Ivans Lukjanovs (born 24 January 1987) is a retired Latvian footballer, who played as a winger.

Club career
Lukjanovs was born in Daugavpils, Latvian SSR, Soviet Union. As a youth player he played for JFC Skonto, making his first first-team appearance in 2006. That season he played 2 matches, scoring no goals. In November 2006 Lukjanovs and his team-mate Oļegs Laizāns went on a training camp together with the Italian giants Lazio, but didn't stay with the club. His further career led through loans to another club from Riga Olimps/RFS and two Lithuanian clubs. He played 10 matches and scored 2 goals for Olimps/RFS in 2008. During his time in Lithuania Lukjanovs played 12 matches, scoring 1 goal for FK Šiauliai and 12 matches, scoring 5 goals for FK Sūduva. In 2009 Lukjanovs returned to the Latvian Higher League side Skonto FC and managed to score 14 goals in 15 matches.

After a few months he and his team-mate Sergejs Kožans joined the Polish Ekstraklasa club Lechia Gdańsk. In his first season with Lechia Lukjanovs played 29 matches, scoring 2 goals. In his second season there he had the same statistics – 2 goals in 29 games. The third season saw Lukjanovs playing less – 1 goal in 19 league matches. After the season Lukjanovs was released from the club alongside Sergejs Kožans.

__Goal__. Can you repeat the Lukjanovs article from "After a few" up to and including "alongside Sergejs Kožans.", substituting "Kožans" for "Sergejs Kožans"? The data after this point is separate material, unrelated to the Lukjanovs article.

__Source data__.
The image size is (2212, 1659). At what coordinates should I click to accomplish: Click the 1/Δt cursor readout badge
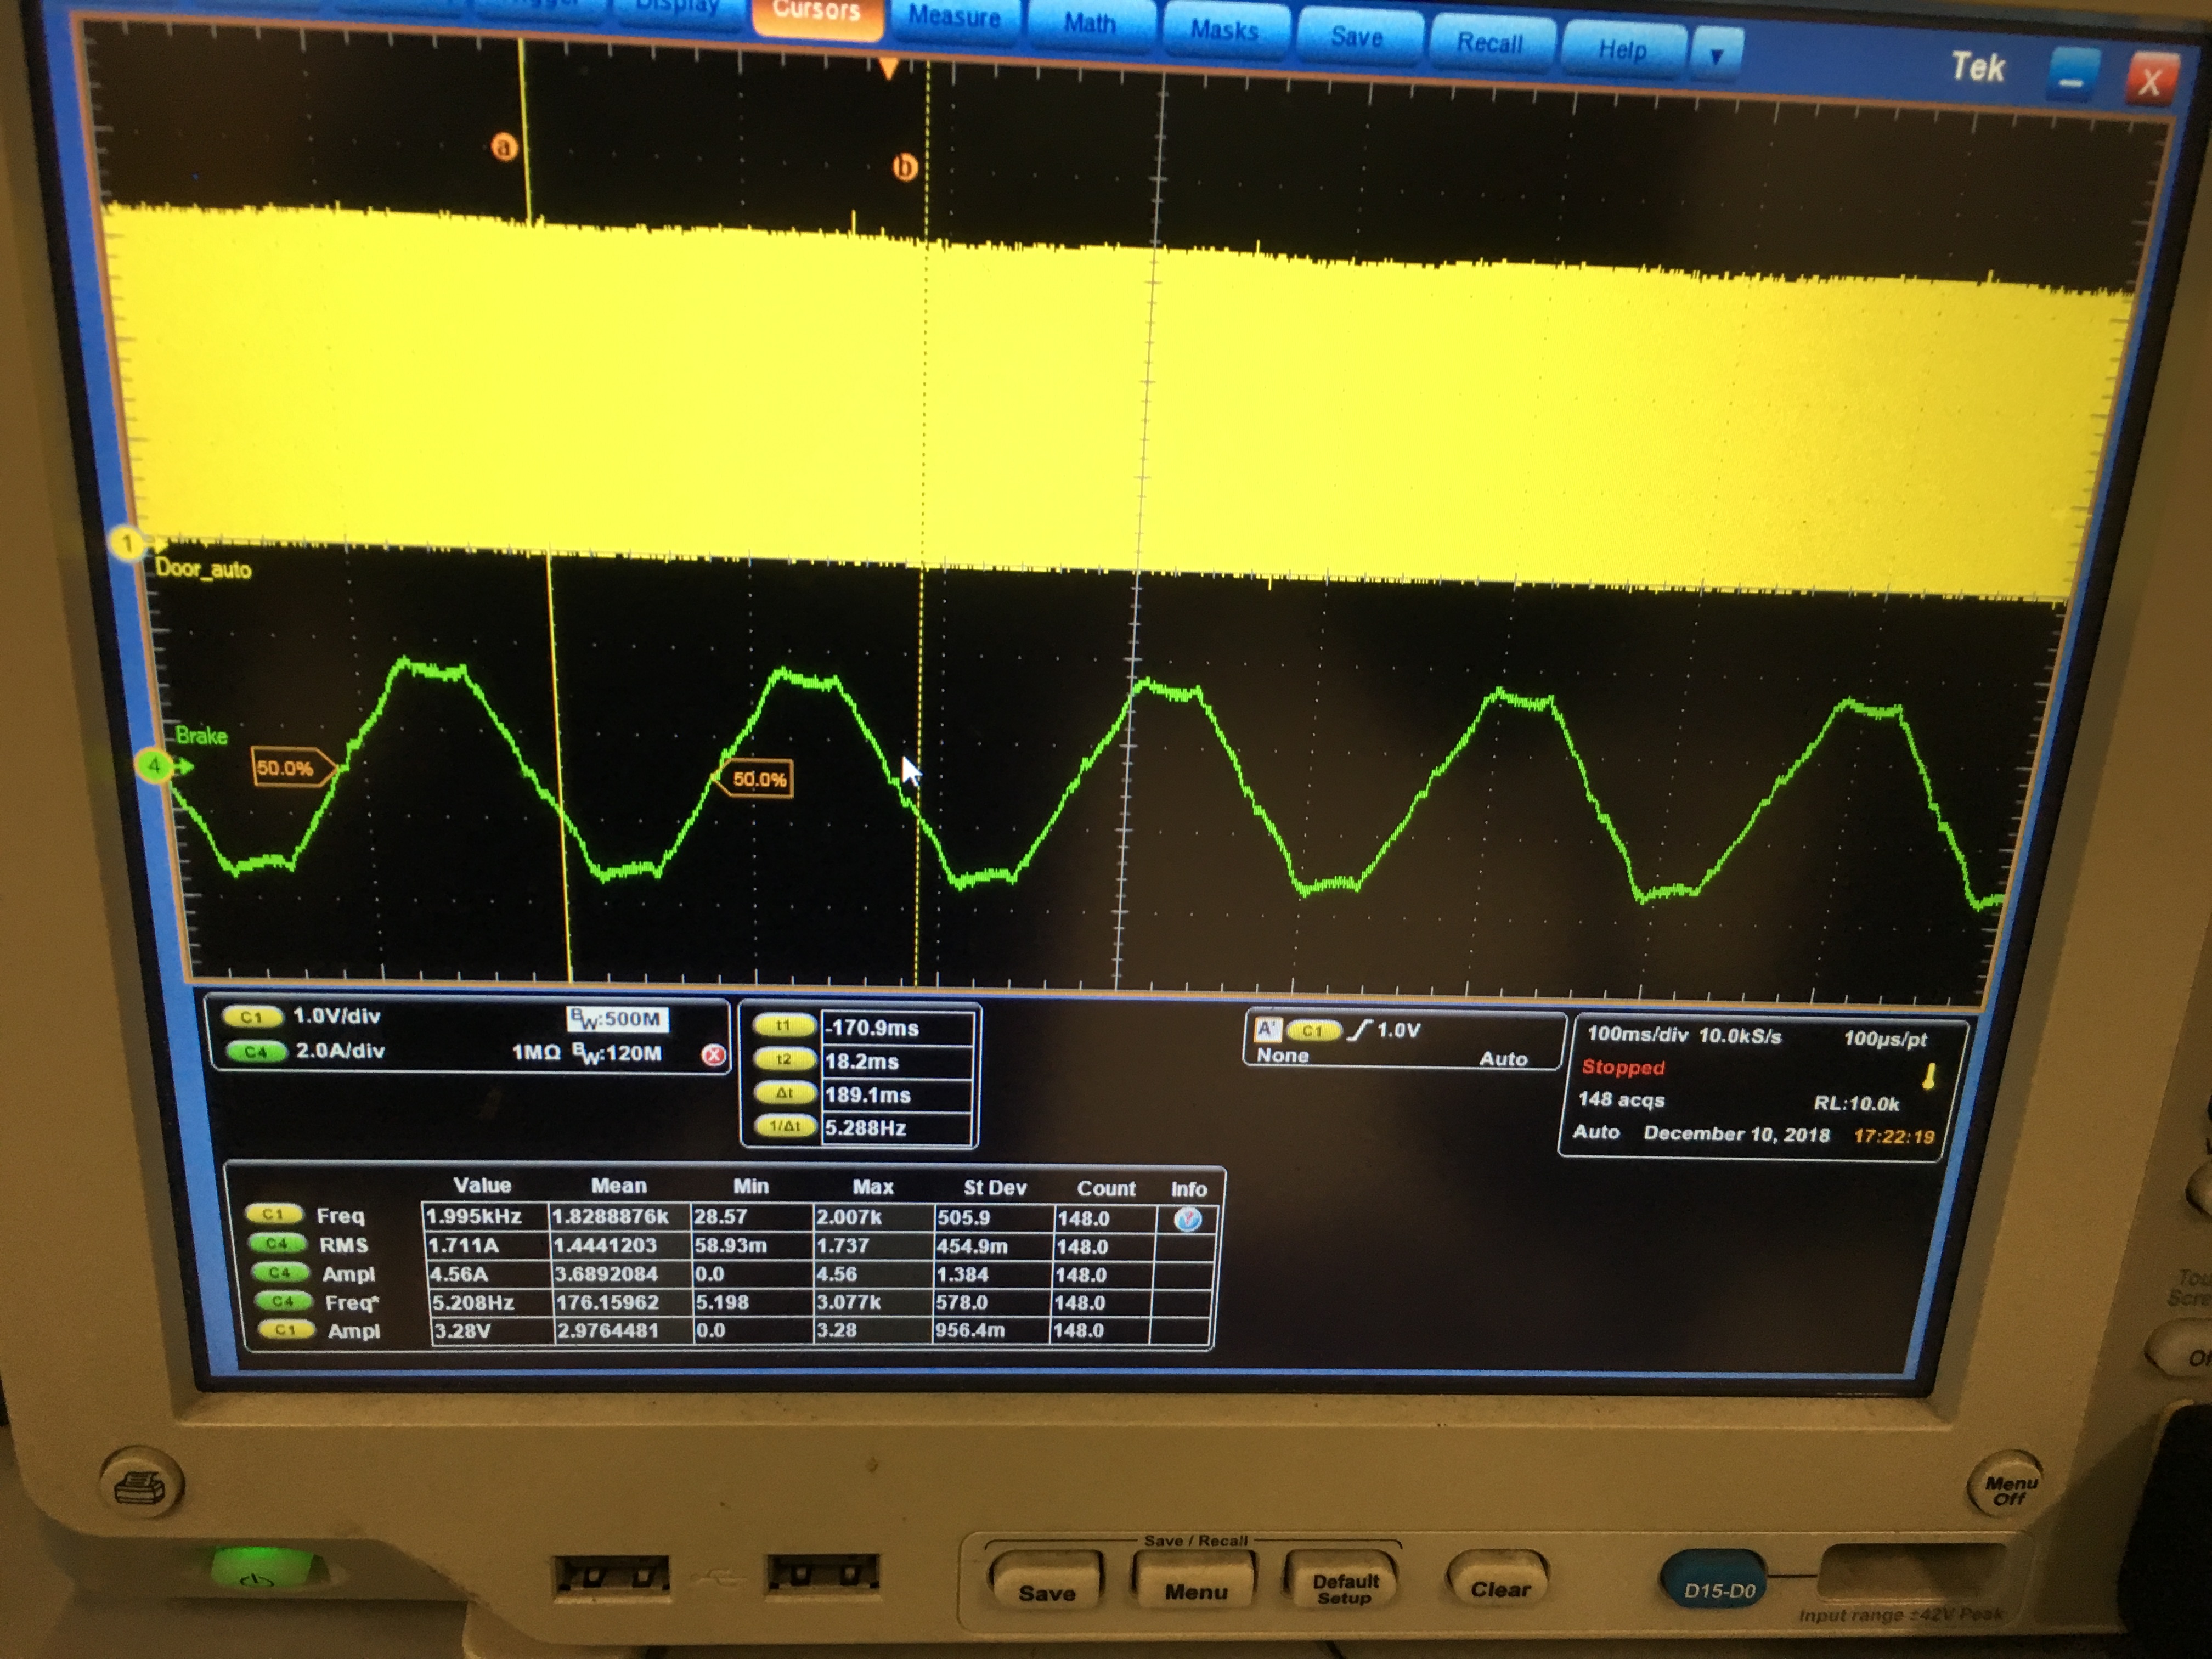[784, 1127]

__Correct answer__.
After a few months he and his team-mate Kožans joined the Polish Ekstraklasa club Lechia Gdańsk. In his first season with Lechia Lukjanovs played 29 matches, scoring 2 goals. In his second season there he had the same statistics – 2 goals in 29 games. The third season saw Lukjanovs playing less – 1 goal in 19 league matches. After the season Lukjanovs was released from the club alongside Kožans.